> **Task prompt**: Of all the entries below, only the lines from the one with "Viewport: 852px width, 720px height." up to and including the one with "Task: Open the Кредиты и опыт tab" are to be duplicated exactly.

= = = = =

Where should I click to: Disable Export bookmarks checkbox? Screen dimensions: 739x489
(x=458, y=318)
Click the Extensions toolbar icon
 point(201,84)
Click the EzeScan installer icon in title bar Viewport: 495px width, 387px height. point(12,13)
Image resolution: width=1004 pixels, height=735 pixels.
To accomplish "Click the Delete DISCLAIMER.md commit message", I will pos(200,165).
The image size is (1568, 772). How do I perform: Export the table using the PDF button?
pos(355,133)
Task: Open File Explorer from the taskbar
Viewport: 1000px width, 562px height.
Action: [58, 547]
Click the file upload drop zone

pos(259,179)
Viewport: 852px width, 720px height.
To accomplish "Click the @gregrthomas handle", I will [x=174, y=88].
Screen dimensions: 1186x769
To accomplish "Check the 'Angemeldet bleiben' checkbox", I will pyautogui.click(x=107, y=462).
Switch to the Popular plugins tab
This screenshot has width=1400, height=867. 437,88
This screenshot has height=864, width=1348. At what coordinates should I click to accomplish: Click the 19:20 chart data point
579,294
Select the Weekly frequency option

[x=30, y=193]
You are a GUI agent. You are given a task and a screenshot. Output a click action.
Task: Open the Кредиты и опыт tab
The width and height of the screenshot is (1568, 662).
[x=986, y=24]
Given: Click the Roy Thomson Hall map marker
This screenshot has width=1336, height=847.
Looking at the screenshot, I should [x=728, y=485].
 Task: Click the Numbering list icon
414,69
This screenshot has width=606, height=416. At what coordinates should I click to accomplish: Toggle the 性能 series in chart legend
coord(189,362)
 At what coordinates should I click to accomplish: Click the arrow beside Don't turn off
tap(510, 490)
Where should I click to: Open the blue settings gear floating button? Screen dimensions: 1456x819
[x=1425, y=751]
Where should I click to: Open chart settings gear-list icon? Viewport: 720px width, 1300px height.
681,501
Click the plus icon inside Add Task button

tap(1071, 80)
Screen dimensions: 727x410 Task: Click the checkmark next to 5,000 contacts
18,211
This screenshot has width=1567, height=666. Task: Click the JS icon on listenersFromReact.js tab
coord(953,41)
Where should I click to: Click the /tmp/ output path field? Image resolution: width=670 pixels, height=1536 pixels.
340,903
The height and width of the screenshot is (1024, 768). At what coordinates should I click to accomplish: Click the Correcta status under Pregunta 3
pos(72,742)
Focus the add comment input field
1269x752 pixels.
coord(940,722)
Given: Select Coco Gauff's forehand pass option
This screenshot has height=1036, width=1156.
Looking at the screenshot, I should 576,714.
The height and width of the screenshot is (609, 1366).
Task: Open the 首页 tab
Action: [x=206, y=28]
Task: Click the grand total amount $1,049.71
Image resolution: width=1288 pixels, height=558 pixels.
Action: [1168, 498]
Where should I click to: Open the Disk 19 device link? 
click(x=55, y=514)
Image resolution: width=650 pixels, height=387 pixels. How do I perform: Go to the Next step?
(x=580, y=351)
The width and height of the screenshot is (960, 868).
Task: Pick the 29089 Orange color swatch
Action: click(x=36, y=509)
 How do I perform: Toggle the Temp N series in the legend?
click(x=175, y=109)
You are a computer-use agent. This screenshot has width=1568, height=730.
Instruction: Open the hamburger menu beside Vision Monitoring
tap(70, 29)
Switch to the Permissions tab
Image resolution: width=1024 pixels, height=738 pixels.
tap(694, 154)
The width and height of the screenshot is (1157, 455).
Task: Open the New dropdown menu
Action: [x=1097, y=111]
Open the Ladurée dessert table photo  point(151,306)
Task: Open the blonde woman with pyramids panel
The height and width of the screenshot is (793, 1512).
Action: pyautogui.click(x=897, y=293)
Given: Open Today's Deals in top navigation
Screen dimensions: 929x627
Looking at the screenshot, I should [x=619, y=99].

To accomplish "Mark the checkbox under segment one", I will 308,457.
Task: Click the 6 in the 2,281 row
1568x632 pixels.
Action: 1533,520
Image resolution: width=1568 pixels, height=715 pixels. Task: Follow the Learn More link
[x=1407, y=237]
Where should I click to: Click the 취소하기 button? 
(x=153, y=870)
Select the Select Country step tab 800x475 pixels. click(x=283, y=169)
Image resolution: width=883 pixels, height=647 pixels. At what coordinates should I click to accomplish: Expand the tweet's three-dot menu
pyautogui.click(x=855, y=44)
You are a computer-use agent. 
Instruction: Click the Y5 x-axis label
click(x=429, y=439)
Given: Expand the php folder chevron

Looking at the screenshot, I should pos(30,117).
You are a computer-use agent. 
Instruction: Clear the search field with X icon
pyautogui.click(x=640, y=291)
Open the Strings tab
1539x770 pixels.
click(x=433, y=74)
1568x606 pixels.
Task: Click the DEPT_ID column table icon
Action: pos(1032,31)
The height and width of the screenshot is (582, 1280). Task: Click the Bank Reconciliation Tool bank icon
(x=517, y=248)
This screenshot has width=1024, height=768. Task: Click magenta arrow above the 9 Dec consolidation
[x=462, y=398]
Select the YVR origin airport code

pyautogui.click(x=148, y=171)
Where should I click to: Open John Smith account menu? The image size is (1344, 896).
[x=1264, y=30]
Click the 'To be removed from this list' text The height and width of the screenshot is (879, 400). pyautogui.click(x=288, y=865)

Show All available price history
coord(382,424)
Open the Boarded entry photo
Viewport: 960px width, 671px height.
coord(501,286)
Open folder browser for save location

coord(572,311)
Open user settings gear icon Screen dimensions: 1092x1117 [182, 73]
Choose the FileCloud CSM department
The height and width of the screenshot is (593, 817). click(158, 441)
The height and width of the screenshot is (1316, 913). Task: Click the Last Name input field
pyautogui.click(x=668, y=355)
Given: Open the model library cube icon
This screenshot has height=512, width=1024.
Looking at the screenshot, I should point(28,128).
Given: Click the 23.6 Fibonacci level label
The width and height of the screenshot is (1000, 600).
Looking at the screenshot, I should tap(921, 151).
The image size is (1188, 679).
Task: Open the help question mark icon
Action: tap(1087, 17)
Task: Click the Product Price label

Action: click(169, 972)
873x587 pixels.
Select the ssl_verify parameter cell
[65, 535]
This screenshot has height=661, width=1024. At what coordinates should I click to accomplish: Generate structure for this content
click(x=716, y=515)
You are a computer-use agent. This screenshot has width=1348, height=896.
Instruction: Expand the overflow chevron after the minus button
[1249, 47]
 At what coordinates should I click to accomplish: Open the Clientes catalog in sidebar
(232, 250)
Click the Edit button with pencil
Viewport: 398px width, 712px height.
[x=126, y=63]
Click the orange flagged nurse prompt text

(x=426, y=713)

= = = = =

> **Response for this exercise**:
Viewport: 852px width, 720px height.
To accomplish "Click the @gregrthomas handle", I will [x=174, y=88].
Screen dimensions: 1186x769
To accomplish "Check the 'Angemeldet bleiben' checkbox", I will pyautogui.click(x=107, y=462).
Switch to the Popular plugins tab
This screenshot has width=1400, height=867. 437,88
This screenshot has height=864, width=1348. At what coordinates should I click to accomplish: Click the 19:20 chart data point
579,294
Select the Weekly frequency option

[x=30, y=193]
You are a GUI agent. You are given a task and a screenshot. Output a click action.
Task: Open the Кредиты и опыт tab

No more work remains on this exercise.